■ Problem to work on ■
All lines of the entries with "scrollbar" in them must be listed.
╭──
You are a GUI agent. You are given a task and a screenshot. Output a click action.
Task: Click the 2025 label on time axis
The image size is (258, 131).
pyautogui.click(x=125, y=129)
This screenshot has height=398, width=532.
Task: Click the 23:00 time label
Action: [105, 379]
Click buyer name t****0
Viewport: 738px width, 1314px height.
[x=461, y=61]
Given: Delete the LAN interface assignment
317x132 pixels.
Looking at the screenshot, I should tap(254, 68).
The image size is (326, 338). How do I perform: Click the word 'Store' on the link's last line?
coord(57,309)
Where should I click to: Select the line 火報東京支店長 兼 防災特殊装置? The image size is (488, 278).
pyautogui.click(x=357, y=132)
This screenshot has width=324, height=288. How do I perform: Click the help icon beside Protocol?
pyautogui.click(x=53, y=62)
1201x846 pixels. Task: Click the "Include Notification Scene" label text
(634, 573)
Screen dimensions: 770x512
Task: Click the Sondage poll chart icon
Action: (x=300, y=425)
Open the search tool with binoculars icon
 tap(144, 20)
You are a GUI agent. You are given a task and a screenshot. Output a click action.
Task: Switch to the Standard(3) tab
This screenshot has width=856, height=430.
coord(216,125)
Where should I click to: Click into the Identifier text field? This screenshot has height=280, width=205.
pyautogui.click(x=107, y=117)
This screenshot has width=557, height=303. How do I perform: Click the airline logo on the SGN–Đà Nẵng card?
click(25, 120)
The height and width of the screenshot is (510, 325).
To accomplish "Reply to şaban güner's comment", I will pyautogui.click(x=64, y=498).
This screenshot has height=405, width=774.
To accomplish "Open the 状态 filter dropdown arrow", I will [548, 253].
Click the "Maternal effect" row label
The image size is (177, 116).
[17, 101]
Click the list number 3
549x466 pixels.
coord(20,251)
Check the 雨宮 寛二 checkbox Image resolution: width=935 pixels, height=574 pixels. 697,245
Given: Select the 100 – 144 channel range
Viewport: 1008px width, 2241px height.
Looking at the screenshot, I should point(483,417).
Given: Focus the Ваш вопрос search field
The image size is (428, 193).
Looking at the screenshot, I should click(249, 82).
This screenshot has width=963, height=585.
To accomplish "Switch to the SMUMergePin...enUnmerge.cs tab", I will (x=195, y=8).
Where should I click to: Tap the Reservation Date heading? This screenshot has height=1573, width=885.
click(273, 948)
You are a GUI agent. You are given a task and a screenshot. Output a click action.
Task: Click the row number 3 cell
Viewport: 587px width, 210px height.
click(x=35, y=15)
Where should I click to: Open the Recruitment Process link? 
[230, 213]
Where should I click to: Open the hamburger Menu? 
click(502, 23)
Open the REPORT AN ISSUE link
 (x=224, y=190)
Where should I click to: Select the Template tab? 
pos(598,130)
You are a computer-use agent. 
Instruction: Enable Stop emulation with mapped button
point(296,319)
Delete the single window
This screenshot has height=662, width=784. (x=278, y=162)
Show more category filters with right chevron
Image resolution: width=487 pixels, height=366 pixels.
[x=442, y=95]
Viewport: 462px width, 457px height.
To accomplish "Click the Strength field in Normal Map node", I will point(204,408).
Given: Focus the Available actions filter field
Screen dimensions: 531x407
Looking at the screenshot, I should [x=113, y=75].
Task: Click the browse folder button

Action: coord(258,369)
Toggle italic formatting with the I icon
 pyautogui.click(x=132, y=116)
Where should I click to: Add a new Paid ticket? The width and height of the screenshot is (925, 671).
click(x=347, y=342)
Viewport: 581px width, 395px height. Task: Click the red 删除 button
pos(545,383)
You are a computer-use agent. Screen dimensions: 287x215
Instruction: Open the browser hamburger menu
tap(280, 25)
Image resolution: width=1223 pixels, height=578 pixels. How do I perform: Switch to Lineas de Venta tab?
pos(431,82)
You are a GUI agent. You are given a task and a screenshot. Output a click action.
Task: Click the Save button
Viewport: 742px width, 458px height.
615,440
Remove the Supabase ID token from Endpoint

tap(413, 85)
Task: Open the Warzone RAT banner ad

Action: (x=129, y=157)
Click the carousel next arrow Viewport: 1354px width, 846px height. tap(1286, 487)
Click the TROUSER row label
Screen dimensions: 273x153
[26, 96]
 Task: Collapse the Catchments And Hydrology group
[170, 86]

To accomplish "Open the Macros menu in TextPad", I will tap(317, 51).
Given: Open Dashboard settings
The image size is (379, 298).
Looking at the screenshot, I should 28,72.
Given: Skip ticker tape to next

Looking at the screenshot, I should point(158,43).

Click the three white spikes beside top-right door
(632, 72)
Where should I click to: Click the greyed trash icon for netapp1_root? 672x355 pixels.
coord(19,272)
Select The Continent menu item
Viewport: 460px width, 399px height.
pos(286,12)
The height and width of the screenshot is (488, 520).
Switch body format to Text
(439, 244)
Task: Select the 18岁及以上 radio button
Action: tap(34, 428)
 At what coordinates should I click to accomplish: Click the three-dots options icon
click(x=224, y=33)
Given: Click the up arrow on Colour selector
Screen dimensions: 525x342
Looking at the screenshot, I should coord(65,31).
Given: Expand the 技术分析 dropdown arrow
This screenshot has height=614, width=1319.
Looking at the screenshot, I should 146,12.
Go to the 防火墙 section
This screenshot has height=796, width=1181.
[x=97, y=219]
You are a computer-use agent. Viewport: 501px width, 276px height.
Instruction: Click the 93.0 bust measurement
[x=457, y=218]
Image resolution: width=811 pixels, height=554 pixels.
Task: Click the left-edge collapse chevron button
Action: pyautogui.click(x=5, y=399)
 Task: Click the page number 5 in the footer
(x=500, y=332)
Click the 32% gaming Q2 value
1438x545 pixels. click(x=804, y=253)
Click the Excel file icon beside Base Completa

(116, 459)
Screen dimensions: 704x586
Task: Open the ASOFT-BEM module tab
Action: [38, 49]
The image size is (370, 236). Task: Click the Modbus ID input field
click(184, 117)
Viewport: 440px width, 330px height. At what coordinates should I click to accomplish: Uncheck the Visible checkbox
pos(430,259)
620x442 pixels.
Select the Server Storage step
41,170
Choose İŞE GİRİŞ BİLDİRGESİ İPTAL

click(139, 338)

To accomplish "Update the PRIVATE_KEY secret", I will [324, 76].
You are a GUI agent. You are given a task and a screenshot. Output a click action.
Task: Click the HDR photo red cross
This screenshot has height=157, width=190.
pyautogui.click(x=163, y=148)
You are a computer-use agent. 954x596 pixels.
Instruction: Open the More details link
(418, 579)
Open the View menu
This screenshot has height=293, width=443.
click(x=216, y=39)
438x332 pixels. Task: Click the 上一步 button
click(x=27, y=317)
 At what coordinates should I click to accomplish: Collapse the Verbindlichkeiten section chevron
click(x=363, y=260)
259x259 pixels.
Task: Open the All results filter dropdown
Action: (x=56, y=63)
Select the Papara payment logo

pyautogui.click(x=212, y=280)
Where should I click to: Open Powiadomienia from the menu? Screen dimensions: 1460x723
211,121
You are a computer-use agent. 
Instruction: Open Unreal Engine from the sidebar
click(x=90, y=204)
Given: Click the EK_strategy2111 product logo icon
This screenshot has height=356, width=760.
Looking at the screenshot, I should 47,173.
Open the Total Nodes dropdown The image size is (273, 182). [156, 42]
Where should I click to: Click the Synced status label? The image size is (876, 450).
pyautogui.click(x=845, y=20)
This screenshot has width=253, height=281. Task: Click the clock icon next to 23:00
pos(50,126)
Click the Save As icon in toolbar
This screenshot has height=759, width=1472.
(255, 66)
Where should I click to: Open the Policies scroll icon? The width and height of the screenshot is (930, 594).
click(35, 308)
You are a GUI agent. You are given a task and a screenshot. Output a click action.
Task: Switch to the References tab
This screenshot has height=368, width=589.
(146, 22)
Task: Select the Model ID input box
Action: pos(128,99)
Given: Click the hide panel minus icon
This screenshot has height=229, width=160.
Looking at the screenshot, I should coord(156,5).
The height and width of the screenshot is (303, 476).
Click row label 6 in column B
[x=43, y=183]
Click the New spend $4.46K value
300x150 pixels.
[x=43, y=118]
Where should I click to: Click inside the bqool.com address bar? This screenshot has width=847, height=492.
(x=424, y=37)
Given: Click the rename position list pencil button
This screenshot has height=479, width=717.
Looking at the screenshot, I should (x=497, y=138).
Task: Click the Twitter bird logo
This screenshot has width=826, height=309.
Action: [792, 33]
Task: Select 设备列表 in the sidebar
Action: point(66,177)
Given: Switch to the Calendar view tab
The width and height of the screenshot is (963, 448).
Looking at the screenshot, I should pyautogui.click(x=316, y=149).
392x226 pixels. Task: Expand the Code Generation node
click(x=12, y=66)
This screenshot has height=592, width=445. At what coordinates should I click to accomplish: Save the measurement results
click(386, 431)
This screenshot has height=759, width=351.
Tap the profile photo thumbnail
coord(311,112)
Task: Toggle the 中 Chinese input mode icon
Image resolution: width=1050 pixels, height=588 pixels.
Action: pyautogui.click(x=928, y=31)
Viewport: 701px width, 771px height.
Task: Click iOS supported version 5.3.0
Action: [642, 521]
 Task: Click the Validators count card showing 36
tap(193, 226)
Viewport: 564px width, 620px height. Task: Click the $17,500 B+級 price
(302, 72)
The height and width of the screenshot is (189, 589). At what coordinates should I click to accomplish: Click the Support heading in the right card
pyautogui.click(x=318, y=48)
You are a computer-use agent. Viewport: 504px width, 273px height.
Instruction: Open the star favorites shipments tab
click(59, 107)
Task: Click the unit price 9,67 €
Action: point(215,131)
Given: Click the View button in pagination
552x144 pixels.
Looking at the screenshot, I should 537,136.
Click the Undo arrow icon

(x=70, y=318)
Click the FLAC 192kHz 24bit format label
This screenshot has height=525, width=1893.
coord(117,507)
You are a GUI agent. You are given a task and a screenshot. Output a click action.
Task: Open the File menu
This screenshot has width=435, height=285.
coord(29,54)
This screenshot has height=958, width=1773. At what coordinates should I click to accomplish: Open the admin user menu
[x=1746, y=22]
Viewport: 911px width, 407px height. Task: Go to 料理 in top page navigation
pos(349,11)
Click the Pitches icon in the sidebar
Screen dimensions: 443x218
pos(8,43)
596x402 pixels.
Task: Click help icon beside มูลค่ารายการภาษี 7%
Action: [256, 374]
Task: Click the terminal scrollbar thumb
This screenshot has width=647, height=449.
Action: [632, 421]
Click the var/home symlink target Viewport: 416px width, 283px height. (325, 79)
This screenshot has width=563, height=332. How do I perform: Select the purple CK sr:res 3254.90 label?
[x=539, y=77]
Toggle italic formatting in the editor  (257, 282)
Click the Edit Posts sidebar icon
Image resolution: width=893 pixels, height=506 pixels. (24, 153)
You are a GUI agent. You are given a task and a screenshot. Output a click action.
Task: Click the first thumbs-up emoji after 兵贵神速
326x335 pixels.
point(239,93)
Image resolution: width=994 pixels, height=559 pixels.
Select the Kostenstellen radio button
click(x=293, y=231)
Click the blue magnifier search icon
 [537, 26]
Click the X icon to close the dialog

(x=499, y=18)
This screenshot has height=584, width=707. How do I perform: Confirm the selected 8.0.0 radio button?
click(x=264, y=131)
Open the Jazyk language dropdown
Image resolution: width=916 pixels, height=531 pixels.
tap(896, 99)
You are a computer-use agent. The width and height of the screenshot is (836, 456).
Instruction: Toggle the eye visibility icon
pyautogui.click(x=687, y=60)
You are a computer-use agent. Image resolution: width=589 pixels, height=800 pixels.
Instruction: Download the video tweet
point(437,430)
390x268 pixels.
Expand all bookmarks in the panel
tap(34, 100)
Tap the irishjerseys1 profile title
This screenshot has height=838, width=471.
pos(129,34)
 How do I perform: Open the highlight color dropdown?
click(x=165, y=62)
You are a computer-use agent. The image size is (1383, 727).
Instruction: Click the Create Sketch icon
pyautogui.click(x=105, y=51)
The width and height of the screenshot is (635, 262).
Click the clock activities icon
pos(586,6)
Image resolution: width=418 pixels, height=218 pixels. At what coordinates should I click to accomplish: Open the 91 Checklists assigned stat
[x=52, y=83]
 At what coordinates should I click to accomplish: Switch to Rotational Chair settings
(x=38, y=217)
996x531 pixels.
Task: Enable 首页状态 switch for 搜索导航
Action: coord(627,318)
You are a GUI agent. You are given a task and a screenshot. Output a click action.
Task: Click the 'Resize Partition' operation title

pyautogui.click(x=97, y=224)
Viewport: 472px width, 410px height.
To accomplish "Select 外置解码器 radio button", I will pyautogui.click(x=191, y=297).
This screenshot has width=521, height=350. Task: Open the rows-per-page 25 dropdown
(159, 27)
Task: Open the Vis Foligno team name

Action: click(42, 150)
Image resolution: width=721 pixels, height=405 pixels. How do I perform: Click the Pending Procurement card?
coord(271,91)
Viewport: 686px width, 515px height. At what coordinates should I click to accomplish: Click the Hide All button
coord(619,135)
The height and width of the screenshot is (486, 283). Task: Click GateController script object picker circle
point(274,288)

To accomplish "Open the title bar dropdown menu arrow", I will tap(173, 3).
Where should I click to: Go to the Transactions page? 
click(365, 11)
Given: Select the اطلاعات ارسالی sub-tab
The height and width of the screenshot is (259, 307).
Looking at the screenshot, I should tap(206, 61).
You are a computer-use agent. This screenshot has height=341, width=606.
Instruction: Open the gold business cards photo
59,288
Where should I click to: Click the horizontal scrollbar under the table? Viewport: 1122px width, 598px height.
╰──
■ Answer space ■
Task: Click the terminal scrollbar thumb
Where should I click to: Click the horizontal scrollbar under the table? Viewport: 1122px width, 598px height.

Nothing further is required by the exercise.